* _Actions to take_:
A) In the oilfield services deal-making text below, what percentage of those questioned named access to new markets and customers as the key rationale for M&A?
B) Please resume the oilfield services deal-making text below, picking up after its final sentence.

* _Text shown_:

______

Through interviews with senior Oilfield Services (OFS) executives and private equity practitioners conducted as part of our latest “Dynamic Dealmaking” survey, Ernst & Young has established that merger and acquisition (M&A) activity in the segment is expected to increase.
Those polled say deal-making will be strong, despite – or even because of – the various pressures on the OFS industry, including market volatility, changing regulations and uncertain economic conditions.
Numerous drivers, such as new technology and the integration of services were cited as drivers of M&A activity, although the majority (88%) of those questioned identified access to new markets and customers as the key rationale.
One respondent said: “With a slow economy, organic growth is challenging; thus, M&A is an attractive alternative. Many prospective strategic buyers have an abundance of cash, are being aggressive in assessing value and are able to structure deals effectively for their benefit. M&A fulfils many aspects of growth strategy, like access to new technology, access to new markets and much-needed diversification of business.”
Restrictions to the flow of capital have eased to some extent after the gruelling economic conditions of 2008/09, but capital and debt markets still remain relatively tight. Nevertheless, respondents expect deal financing to be much easier over the next two years.
Indeed, most believe OFS companies will be increasingly able to access equity in the capital markets. Many point out that the restructuring of companies’ operations and balance sheets has netted better margins, making OFS operations more attractive to investors.
On the other hand, debt markets are expected to be challenging, according to respondents, with the overhaul of the financial services industry, rather than the OFS segment itself, pinpointed as the root cause.
A recurring theme throughout the interviews was how important it is to vertically integrate products and services.
One respondent commented: “Continuing uncertainty in macro-economic conditions and relatively high levels of market volatility has rendered extending services to reach a larger customer base through vertical integration essential.”
It is our view that the vast potential in various global offshore exploration projects will be at the heart of many acquisitions, with deepwater areas in Brazil and Africa, and offshore basins in Australia, having moved up the priority ladder.
Economic, regulatory and political pressures notwithstanding, respondents remain cautiously optimistic about the OFS segment’s future and its ability to meet new challenges head-on.
o Assessing the business environment
Prior to determining business strategy, OFS executives must consider the micro and macro-level factors affecting their environment.

______

* _Listing_:

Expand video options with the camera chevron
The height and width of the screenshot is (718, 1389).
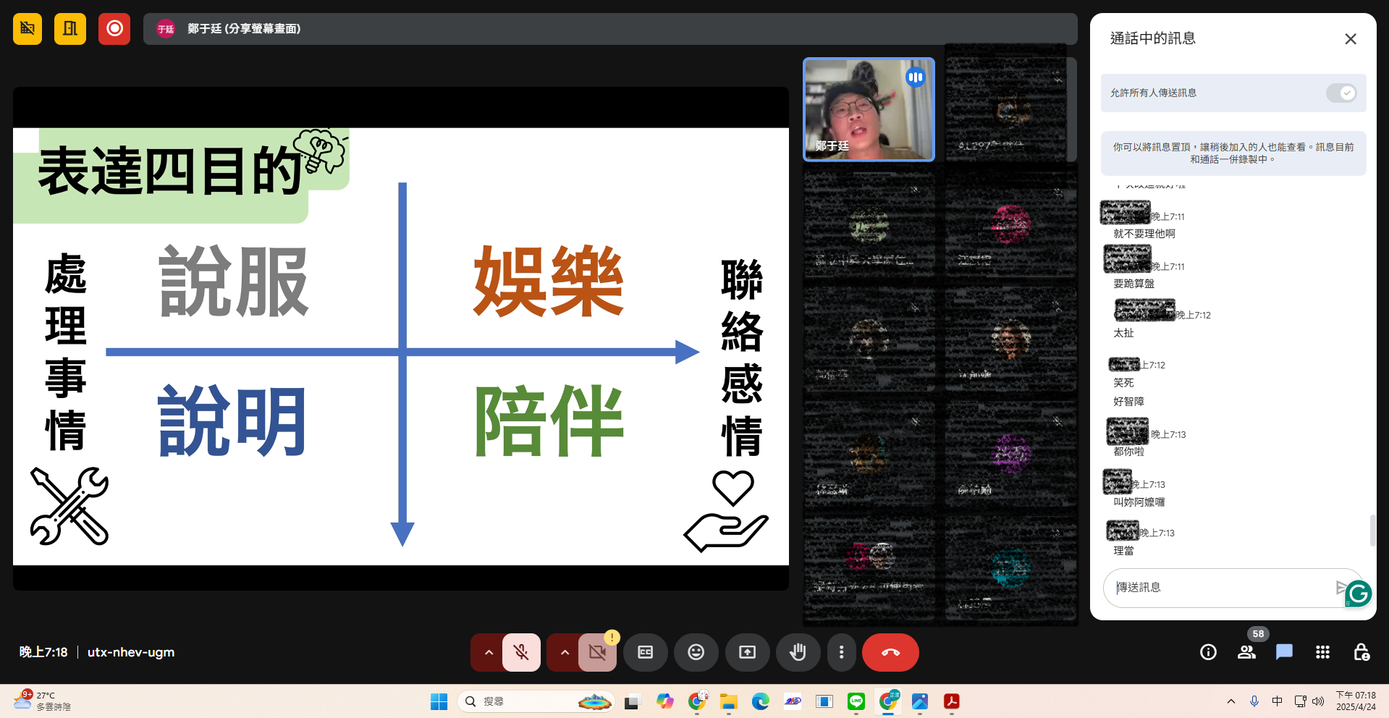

______

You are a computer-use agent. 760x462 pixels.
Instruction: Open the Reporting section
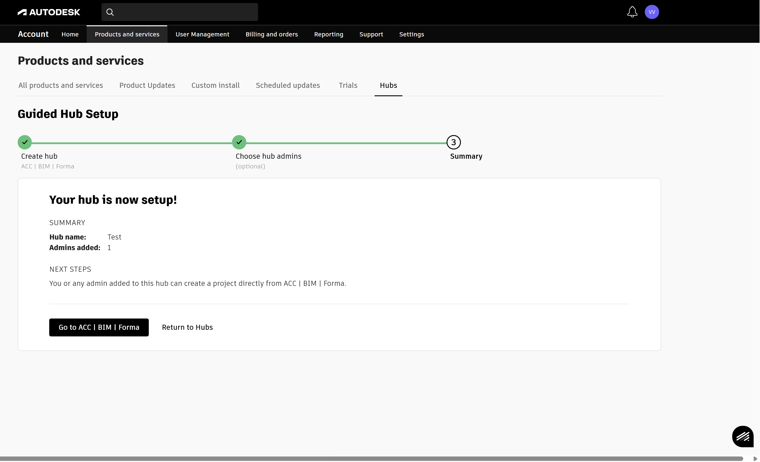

______

* _Results in order_:
A) 88%

B)
As one executive noted in a comment echoed across the responses: “OFS companies are so tied to oil prices that shocks immediately impact on all aspects of their business in significant magnitudes and make it impossible for companies to shield themselves from the volatility.”
One fifth of respondents say political upheaval in major oil provinces represents the biggest macroeconomic threat, with an additional 20% singling out the possibility of resource nationalism as the primary challenge.
In terms of regulatory change, respondents were concerned about fiscal regimes. Although fiscal regime changes indirectly affect OFS companies – their clients react to such changes, which, in turn impacts demand for services – a stable fiscal environment goes hand-in-hand with predictable resource development.
Other changes that could have substantial impact on OFS companies include increasing local content regulations, such as those now in effect in countries including Brazil and Nigeria. The potential for increasing environmental requirements will also affect the segment, with several respondents pointing to the debate around hydraulic fracturing as a key example.
o Accessing capital
After the period of restricted access following the near collapse of the global financial system, the flow of capital has finally started to open up. Obstacles to companies’ financing still remain, but survey respondents expect OFS companies to have greater access to equity over the next one to two years.
Those polled by the survey believe the re-emergence of short-term financing will help OFS companies raise debt, with one executive saying: “Debt providers are on board with lending for a short time as it fetches them high returns. Capital is returned in a shorter span, which reduces risk.
Private equity was also highlighted as a route to capital for OFS companies by respondents, given the lengthy and costly processes they have to engage in when sourcing capital from banks.
The optimism creeping back into the segment is reflected in the fact the majority of those surveyed said they expect to finance projects externally, with 88% stating they intend to raise external capital in some form over the next 24 months.
o Areas of M&A activity
Nearly three quarters of the respondents said they plan to make an acquisition within the next two years, with companies based in North America expected to lead the rest of the world’s regions in activity, followed by Asia-Pacific.
The emergence of shale gas/oil in the US has seen a marked increase in exploration and production activity in many parts of the country, including the booming Bakken and Eagle Ford shales.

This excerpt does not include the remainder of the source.